In your own words, untangle this. Multi-threading might give both concurrency and parallelism — but the phrasing reveals confusion. What's the right way for them to talk about what they actually did?
And one more: a colleague is debugging a Node.js server that's "slow under load." They want to add cluster to "make it parallel." Is this useful? Why might it help? What would not be helped by going parallel?
A small exercise #
Three short tasks:
Classify each system on both axes (concurrent? parallel?): a. Rails server with Puma (multi-threaded) on a single-core VPS. b. Same Rails server on an 8-core VPS. c. A Python script that uses
multiprocessing.Poolto compute prime numbers on 4 cores. d. A GPU running CUDA on a deep-learning training loop. e. Erlang program with 1 process running on a 1-core machine.Write a sentence for each: when would you choose each combination? a. Concurrent but not parallel. b. Parallel but not concurrent. c. Both concurrent and parallel.
Identify the misuse. A teammate proposes using Python
threading(which still has the GIL — only one thread runs Python at a time) to "speed up CPU-bound number crunching." Explain why this won't help and what they should use instead.
Answers to (1)
a. **Concurrent, not parallel.** Multiple threads handling requests, but only one CPU. Concurrency for responsiveness; no parallelism. b. **Concurrent AND parallel.** Same code; multi-core hardware actually runs threads simultaneously. c. **Parallel, possibly concurrent.** Multiprocessing pool gives parallelism (separate cores). Whether "concurrent" depends on how you view it — each worker is its own process; they're not interleaved tasks within one program. d. **Parallel, not concurrent.** A single computation (training loop) distributed across thousands of GPU cores. No task structure. e. **Concurrent, not parallel.** Erlang structures the program as multiple tasks (processes); a 1-core machine can only execute one at a time. (3) The GIL means Python threads can't execute Python bytecode in parallel — only one thread holds the GIL at a time. *Threading* is useful for I/O-bound work (because I/O releases the GIL); it's useless for CPU-bound. The fix: `multiprocessing` (separate processes, separate Python interpreters, true parallelism) or write the hot loop in C/Cython/Rust.Where this connects #
Backward: Course 3.4 lesson 5 (BEAM lens) introduced the actor model and BEAM processes — a concurrency model that gives you concurrency and parallelism via the underlying VM. Course 1.3 lesson 1 (Why C) gave you the OS view of processes; this lesson is the abstract framing on top.
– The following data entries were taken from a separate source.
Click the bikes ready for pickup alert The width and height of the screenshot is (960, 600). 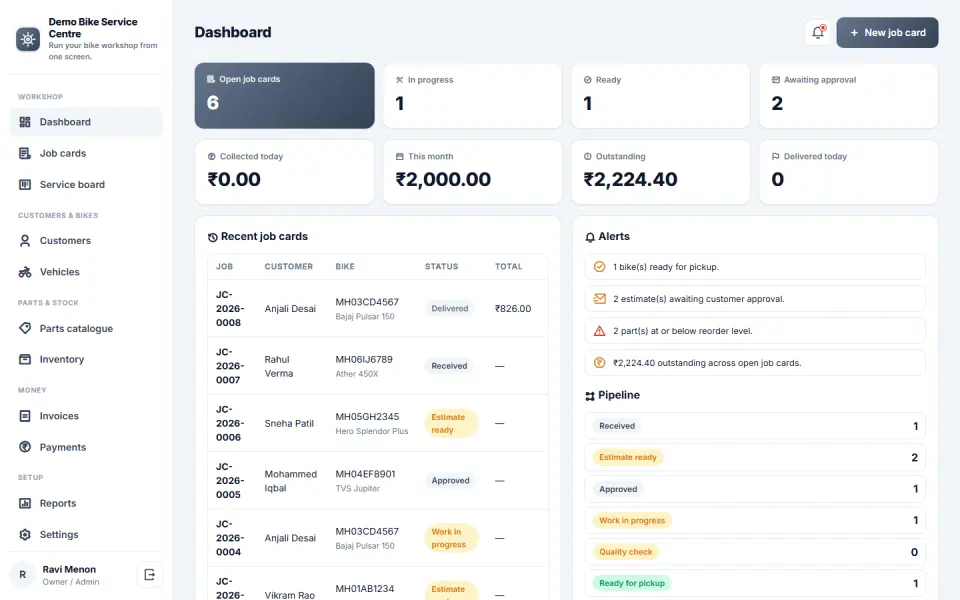pos(755,267)
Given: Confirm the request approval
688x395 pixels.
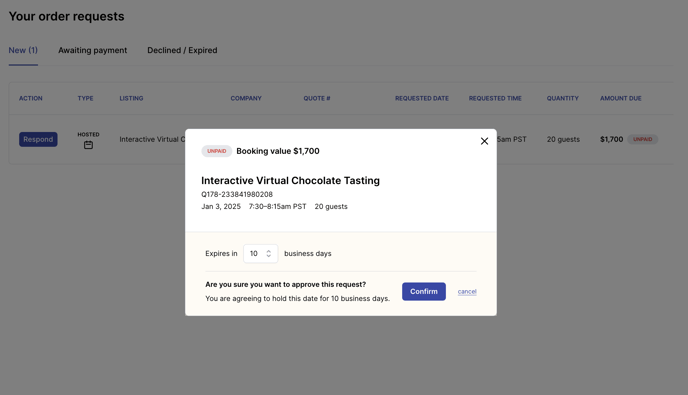Looking at the screenshot, I should 423,291.
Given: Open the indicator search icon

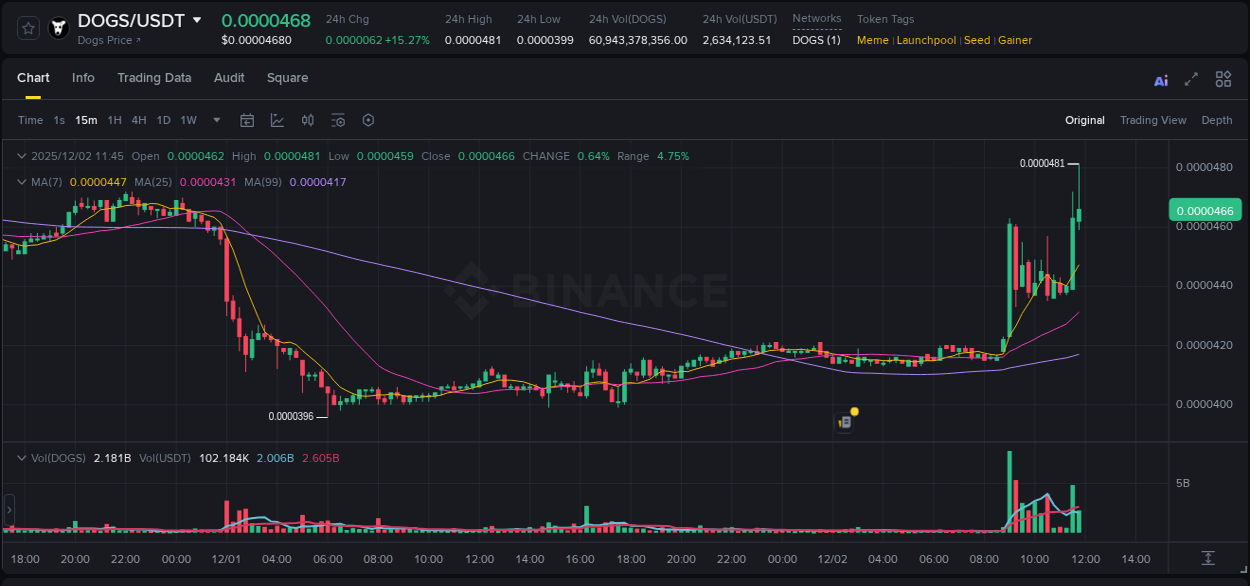Looking at the screenshot, I should (338, 120).
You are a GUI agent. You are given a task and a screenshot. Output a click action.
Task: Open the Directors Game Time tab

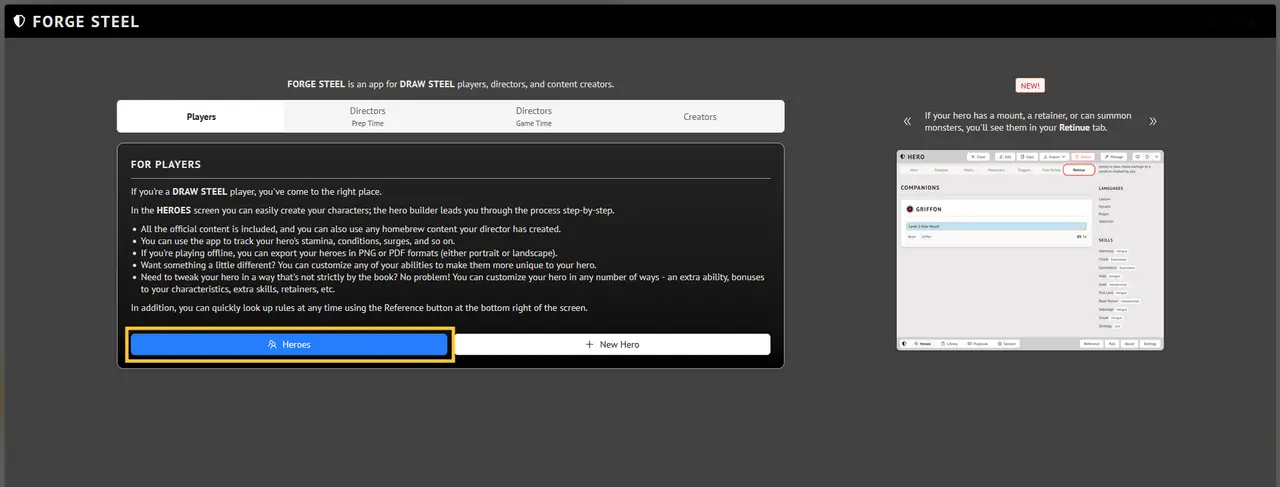[x=533, y=117]
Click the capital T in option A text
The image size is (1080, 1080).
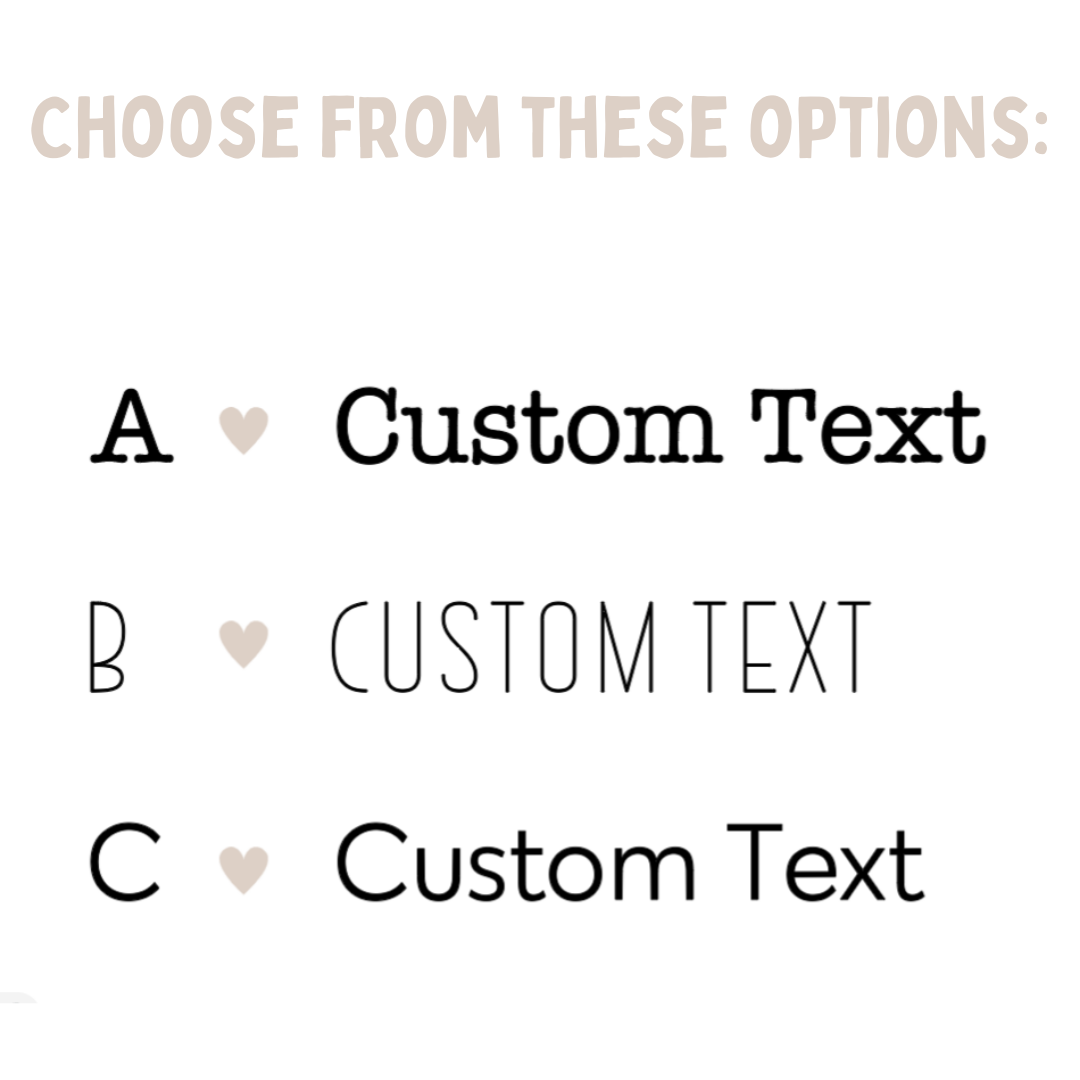pyautogui.click(x=784, y=425)
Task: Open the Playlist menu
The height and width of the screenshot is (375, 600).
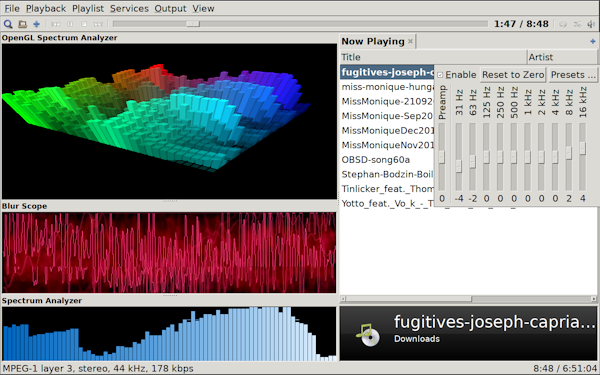Action: tap(88, 8)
Forward: Lesson 2 (work-span model) gives you the quantitative framework for parallelism — when does adding more cores actually help? Lesson 3 (parallel patterns) covers the standard parallel algorithms (reduce, scan, MapReduce). Lesson 4 (concurrency models) covers three approaches to concurrency at the programming model level. Lesson 5 (lock-free + GPU) covers the advanced topics.
Course 7.x (Distributed Systems) generalises further — distributed systems are concurrent across machines, often with parallelism but always with concurrency-as-structure. The CAP theorem and consistency models live in that course; they presuppose the conceptual distinction this lesson teaches.
The zc-mapreduce-word-counter project for this course is a parallel pattern in production. After lesson 3 you'll have the framework to build it; after lesson 4 you'll see how the same problem could be structured with different concurrency models.
Carry forward one mental habit: when someone says "we made it concurrent," ask whether they mean structure or execution. The right answer is almost always "we restructured it to have multiple tasks — and we may or may not get parallelism depending on the runtime." The distinction shapes every design discussion about performance, scalability, and fault tolerance.